The third Kennedy generation shone with John John. He loved to examine his testicles every time he came out naked from the gym shower. He could afford it. He had a heart-stopping body.
In fact, People magazine named him the sexiest man alive in 1988, while socially he was America's prince until his death in the summer of 1999 while piloting his plane.
As the son of John F. Kennedy, the most celebrated U.S. president in history, and Jackie Bouvier, the emblem of White House style, he had a free pass.
This became clear when, accompanied by his future wife, Carolyn Bessette, a police officer stopped his car, which reeked of marijuana, on the Massachusetts highway: "There's an unwritten rule in Massachusetts," John said, "that members of my family can commit murder and wreak havoc and nobody cares." This brought to mind his uncle Ted's accident in Chappaquiddick.
The gossip magazines of the time portrayed John John as a mama's boy, spoiled, pampered, and humble because every time he ran or cycled shirtless through Central Park, he was friendly with people.
But in his private life, he was irascible, fickle, arrogant, inconsiderate, and too lazy to clean the bathroom or put his dirty clothes in the hamper. This was attested to by his wife, Caroline Bessette, a social climber and Calvin Klein publicist, whom he married secretly in September 1996.
The night before the wedding, Ann, the bride's mother, made a peculiar toast: "I don't know if this marriage is good for my daughter. I don't know if John is right for her." Something had caught the attention of this mother, who had also lost her other daughter, Lauren, in the plane crash.

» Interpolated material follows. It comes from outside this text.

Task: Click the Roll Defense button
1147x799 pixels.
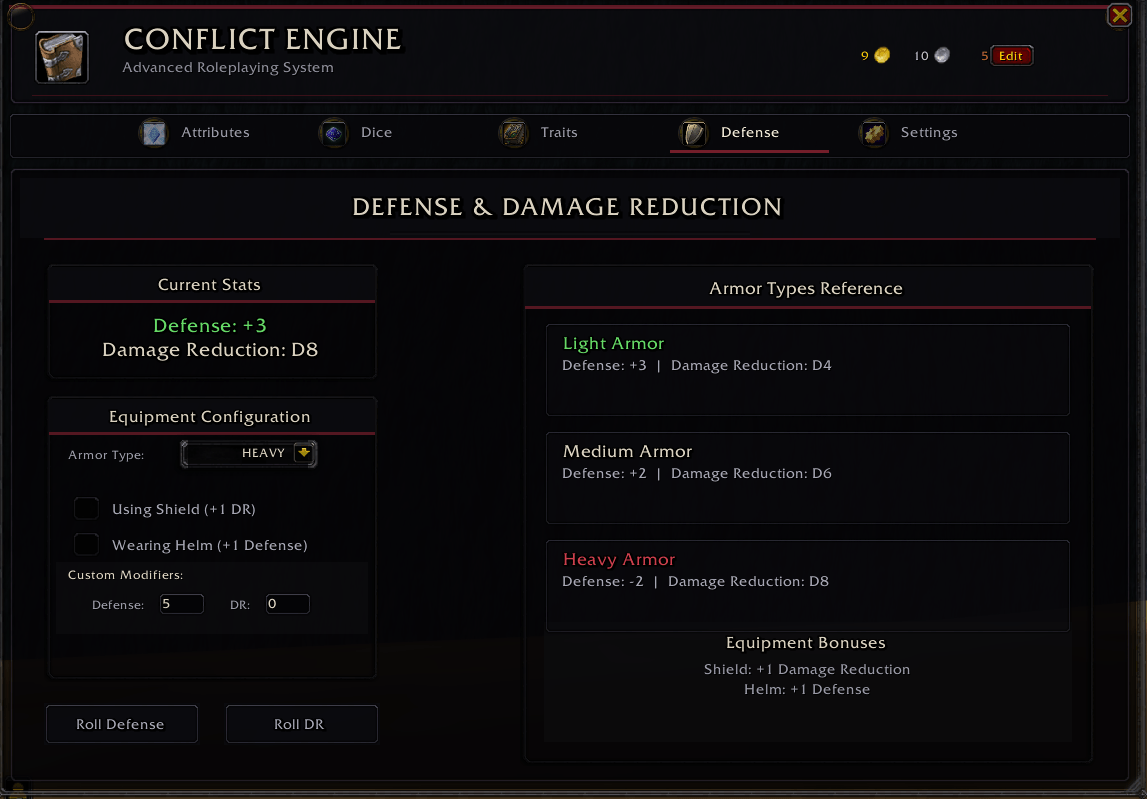Action: click(x=122, y=724)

What John John liked most was putting his numerous girlfriends in danger while they were playing sports. In fact, he flirted with death on several occasions. He nearly killed Christina Haag on several occasions, such as when they were left adrift while kayaking even though she had a broken leg, or when they sailed through Martha's Vineyard—Jackie's summer paradise—over a Navy testing ground.
If they didn't want to accompany him, JFK's son would threaten to break up with them or, as he did with Carolyn, say, "This will only work if you do the things I want." His close circle, as Maureen Callahan recounts, knew that John Jr. was emotionally and even physically abusive to some of his partners.
John and Carolyn used cocaine and had monumental fights. There were times when she tried to break up with him or even divorce him. The tension was at its peak. She had grown tired of playing the role of the submissive and conformist wife to please John so that he could succeed as editor of George magazine and thus embark on his political career.
Months before the wedding, Carolyn's friends said she had become more isolated, introverted, and paranoid. She locked herself in her Tribeca loft and didn't go out for fear of the paparazzi. One of those friends even went so far as to say that "she was sold a pig in a poke, and what she signed up for was not what she got." He was referring to the wedding.
In the end, Carolyn fell into John's trap. He, who always appeared in the press as an accomplished athlete when in reality he was more than mediocre, and who boasted of being a good pilot with the relevant flight hours, ended up forcing his wife to get on the plane.
No one could say no to him. At the last minute, Lauren Bessette joined them. They were all going to Rory Kennedy's wedding in Martha's Vineyard. They never arrived. The plane crashed into the Atlantic on July 16, 1999. It took divers five days to find the bodies.